▸ **Your instructions**
Copy the Dario Khan text, beginning at the words that have "Mozambican footballer" and stopping after "in January 2009.", and swap "former" for "retired".

Dario Khan

Personal information
- Full name: Dario Ivan Khan
- Date of birth: 24 January 1984 (age 42)
- Place of birth: Maputo, Mozambique
- Height: 1.79 m (5 ft 10 in)
- Position: Defender

Senior career*
- Years: Team / Apps / (Gls)
- 2003–2004: Ferroviario de Maputo
- 2004–2008: Al-Hilal
- 2009: Ismaily SC / 10 / (0)
- 2009–2011: Al-Kharitiyath / 36 / (3)
- 2011–2012: Liga Muçulmana de Maputo
- 2012: Al-Kharitiyath / 9 / (1)
- 2013–2016: Costa do Sol
- 2016–2017: GD Maputo / 0 / (0)

International career^{‡}
- 2003–2017: Mozambique / 53 / (2)

= Dario Khan =

Mozambican footballer

Dario Ivan Khan (born 24 January 1984 in Mozambique) is a Mozambican former football defender who last played for GD Maputo. Khan was a member of the Mozambique national football team.

Dario Khan joined Egyptian side Ismaily from Sudanese club Al-Hilal in January 2009.

He scored two own goals during the 2010 Africa Cup of Nations, in the group matches against Benin and Egypt.

[Stored data]
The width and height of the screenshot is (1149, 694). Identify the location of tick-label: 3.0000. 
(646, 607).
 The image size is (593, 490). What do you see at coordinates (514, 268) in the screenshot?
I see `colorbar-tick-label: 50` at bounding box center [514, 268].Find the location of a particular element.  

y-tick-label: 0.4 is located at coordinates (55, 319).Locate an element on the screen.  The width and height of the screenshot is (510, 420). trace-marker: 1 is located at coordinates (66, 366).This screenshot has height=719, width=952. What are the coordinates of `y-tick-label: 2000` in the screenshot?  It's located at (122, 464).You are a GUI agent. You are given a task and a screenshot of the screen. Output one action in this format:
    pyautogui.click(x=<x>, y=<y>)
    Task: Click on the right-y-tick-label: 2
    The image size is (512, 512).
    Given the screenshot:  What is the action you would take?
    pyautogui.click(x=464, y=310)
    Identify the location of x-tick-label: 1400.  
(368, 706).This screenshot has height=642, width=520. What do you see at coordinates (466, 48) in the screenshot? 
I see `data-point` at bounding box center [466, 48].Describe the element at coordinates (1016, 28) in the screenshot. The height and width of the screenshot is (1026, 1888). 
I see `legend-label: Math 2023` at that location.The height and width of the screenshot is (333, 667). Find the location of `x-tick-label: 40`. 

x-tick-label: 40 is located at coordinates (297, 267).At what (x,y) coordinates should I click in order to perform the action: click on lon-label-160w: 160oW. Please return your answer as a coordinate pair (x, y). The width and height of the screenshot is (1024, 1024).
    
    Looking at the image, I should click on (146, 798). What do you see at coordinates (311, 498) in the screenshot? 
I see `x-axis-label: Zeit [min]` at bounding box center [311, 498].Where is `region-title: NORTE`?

▸ **Completed exercise**
Mozambican footballer

Dario Ivan Khan (born 24 January 1984 in Mozambique) is a Mozambican retired football defender who last played for GD Maputo. Khan was a member of the Mozambique national football team.

Dario Khan joined Egyptian side Ismaily from Sudanese club Al-Hilal in January 2009.